*Work to complete:* Write out the records below again, substituting "Find the position of" for each "Identify the location of" and changing nothing else.

*The input:*
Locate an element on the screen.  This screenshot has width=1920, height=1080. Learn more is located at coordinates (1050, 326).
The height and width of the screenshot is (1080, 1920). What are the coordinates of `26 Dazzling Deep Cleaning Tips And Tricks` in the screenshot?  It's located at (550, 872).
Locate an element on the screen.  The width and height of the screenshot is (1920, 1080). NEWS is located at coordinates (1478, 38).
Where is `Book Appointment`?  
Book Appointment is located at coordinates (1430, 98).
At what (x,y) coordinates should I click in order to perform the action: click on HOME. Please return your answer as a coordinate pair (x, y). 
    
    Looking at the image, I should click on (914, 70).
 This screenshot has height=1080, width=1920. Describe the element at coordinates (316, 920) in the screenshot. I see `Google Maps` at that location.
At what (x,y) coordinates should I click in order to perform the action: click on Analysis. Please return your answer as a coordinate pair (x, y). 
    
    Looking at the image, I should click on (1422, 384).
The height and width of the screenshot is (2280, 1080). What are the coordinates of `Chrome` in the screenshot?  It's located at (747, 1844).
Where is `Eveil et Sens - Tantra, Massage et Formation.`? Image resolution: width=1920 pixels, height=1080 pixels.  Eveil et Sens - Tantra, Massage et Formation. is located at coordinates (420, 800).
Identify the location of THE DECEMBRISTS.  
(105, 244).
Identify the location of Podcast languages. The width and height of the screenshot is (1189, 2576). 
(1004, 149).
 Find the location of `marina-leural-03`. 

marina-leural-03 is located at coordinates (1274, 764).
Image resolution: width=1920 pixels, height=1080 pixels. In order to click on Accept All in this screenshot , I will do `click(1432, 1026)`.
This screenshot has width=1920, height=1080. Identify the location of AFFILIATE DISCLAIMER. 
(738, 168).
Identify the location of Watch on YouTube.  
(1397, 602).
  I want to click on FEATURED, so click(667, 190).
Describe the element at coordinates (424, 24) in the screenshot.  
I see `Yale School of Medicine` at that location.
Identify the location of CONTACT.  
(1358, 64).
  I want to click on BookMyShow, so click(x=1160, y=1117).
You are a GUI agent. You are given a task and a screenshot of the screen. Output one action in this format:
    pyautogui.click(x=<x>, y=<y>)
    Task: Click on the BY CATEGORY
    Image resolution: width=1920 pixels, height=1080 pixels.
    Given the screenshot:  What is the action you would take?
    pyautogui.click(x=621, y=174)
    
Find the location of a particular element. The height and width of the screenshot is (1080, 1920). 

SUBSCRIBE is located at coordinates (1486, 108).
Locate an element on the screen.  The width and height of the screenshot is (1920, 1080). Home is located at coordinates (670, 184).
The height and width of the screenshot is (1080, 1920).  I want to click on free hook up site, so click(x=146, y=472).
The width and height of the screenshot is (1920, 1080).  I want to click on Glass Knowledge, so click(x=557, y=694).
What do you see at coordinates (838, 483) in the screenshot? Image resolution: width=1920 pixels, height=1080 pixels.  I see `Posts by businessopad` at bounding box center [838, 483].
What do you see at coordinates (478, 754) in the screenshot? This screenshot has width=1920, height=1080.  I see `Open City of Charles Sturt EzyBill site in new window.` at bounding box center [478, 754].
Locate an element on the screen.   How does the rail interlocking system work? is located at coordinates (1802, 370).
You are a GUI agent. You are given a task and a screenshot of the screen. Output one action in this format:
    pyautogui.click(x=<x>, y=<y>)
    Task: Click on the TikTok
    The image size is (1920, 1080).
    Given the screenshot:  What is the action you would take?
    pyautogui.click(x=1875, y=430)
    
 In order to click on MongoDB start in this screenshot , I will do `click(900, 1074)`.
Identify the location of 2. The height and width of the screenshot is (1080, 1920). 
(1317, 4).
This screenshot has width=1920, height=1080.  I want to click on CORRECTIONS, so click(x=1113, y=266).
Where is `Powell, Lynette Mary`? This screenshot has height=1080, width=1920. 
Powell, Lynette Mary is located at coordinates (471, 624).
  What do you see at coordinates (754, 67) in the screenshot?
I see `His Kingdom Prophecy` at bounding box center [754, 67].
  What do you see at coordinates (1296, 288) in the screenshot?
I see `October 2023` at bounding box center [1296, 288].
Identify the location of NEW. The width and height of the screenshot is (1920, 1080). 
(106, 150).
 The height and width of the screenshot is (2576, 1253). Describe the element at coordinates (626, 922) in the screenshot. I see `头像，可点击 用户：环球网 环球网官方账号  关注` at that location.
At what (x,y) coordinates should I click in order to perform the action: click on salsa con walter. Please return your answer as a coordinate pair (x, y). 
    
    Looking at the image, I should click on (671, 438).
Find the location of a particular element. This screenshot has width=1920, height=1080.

*Problem solution:*
Locate an element on the screen.  This screenshot has width=1920, height=1080. Learn more is located at coordinates (1050, 326).
The height and width of the screenshot is (1080, 1920). What are the coordinates of `26 Dazzling Deep Cleaning Tips And Tricks` in the screenshot?  It's located at (550, 872).
Locate an element on the screen.  The width and height of the screenshot is (1920, 1080). NEWS is located at coordinates (1478, 38).
Where is `Book Appointment`?  
Book Appointment is located at coordinates (1430, 98).
At what (x,y) coordinates should I click in order to perform the action: click on HOME. Please return your answer as a coordinate pair (x, y). 
    
    Looking at the image, I should click on (914, 70).
 This screenshot has height=1080, width=1920. Describe the element at coordinates (316, 920) in the screenshot. I see `Google Maps` at that location.
At what (x,y) coordinates should I click in order to perform the action: click on Analysis. Please return your answer as a coordinate pair (x, y). 
    
    Looking at the image, I should click on (1422, 384).
The height and width of the screenshot is (2280, 1080). What are the coordinates of `Chrome` in the screenshot?  It's located at (747, 1844).
Where is `Eveil et Sens - Tantra, Massage et Formation.`? Image resolution: width=1920 pixels, height=1080 pixels.  Eveil et Sens - Tantra, Massage et Formation. is located at coordinates (420, 800).
Find the position of THE DECEMBRISTS.  
(105, 244).
Find the position of Podcast languages. The width and height of the screenshot is (1189, 2576). 
(1004, 149).
 Find the location of `marina-leural-03`. 

marina-leural-03 is located at coordinates (1274, 764).
Image resolution: width=1920 pixels, height=1080 pixels. In order to click on Accept All in this screenshot , I will do `click(1432, 1026)`.
This screenshot has width=1920, height=1080. Find the position of AFFILIATE DISCLAIMER. 
(738, 168).
Find the position of Watch on YouTube.  
(1397, 602).
  I want to click on FEATURED, so click(667, 190).
Describe the element at coordinates (424, 24) in the screenshot.  
I see `Yale School of Medicine` at that location.
Find the position of CONTACT.  
(1358, 64).
  I want to click on BookMyShow, so click(x=1160, y=1117).
You are a GUI agent. You are given a task and a screenshot of the screen. Output one action in this format:
    pyautogui.click(x=<x>, y=<y>)
    Task: Click on the BY CATEGORY
    Image resolution: width=1920 pixels, height=1080 pixels.
    Given the screenshot:  What is the action you would take?
    pyautogui.click(x=621, y=174)
    
Find the location of a particular element. The height and width of the screenshot is (1080, 1920). 

SUBSCRIBE is located at coordinates (1486, 108).
Locate an element on the screen.  The width and height of the screenshot is (1920, 1080). Home is located at coordinates (670, 184).
The height and width of the screenshot is (1080, 1920).  I want to click on free hook up site, so click(x=146, y=472).
The width and height of the screenshot is (1920, 1080).  I want to click on Glass Knowledge, so click(x=557, y=694).
What do you see at coordinates (838, 483) in the screenshot? Image resolution: width=1920 pixels, height=1080 pixels.  I see `Posts by businessopad` at bounding box center [838, 483].
What do you see at coordinates (478, 754) in the screenshot? This screenshot has width=1920, height=1080.  I see `Open City of Charles Sturt EzyBill site in new window.` at bounding box center [478, 754].
Locate an element on the screen.   How does the rail interlocking system work? is located at coordinates (1802, 370).
You are a GUI agent. You are given a task and a screenshot of the screen. Output one action in this format:
    pyautogui.click(x=<x>, y=<y>)
    Task: Click on the TikTok
    The image size is (1920, 1080).
    Given the screenshot:  What is the action you would take?
    pyautogui.click(x=1875, y=430)
    
 In order to click on MongoDB start in this screenshot , I will do `click(900, 1074)`.
Find the position of 2. The height and width of the screenshot is (1080, 1920). 
(1317, 4).
This screenshot has width=1920, height=1080.  I want to click on CORRECTIONS, so click(x=1113, y=266).
Where is `Powell, Lynette Mary`? This screenshot has height=1080, width=1920. 
Powell, Lynette Mary is located at coordinates (471, 624).
  What do you see at coordinates (754, 67) in the screenshot?
I see `His Kingdom Prophecy` at bounding box center [754, 67].
  What do you see at coordinates (1296, 288) in the screenshot?
I see `October 2023` at bounding box center [1296, 288].
Find the position of NEW. The width and height of the screenshot is (1920, 1080). 
(106, 150).
 The height and width of the screenshot is (2576, 1253). Describe the element at coordinates (626, 922) in the screenshot. I see `头像，可点击 用户：环球网 环球网官方账号  关注` at that location.
At what (x,y) coordinates should I click in order to perform the action: click on salsa con walter. Please return your answer as a coordinate pair (x, y). 
    
    Looking at the image, I should click on (671, 438).
Find the location of a particular element. This screenshot has width=1920, height=1080.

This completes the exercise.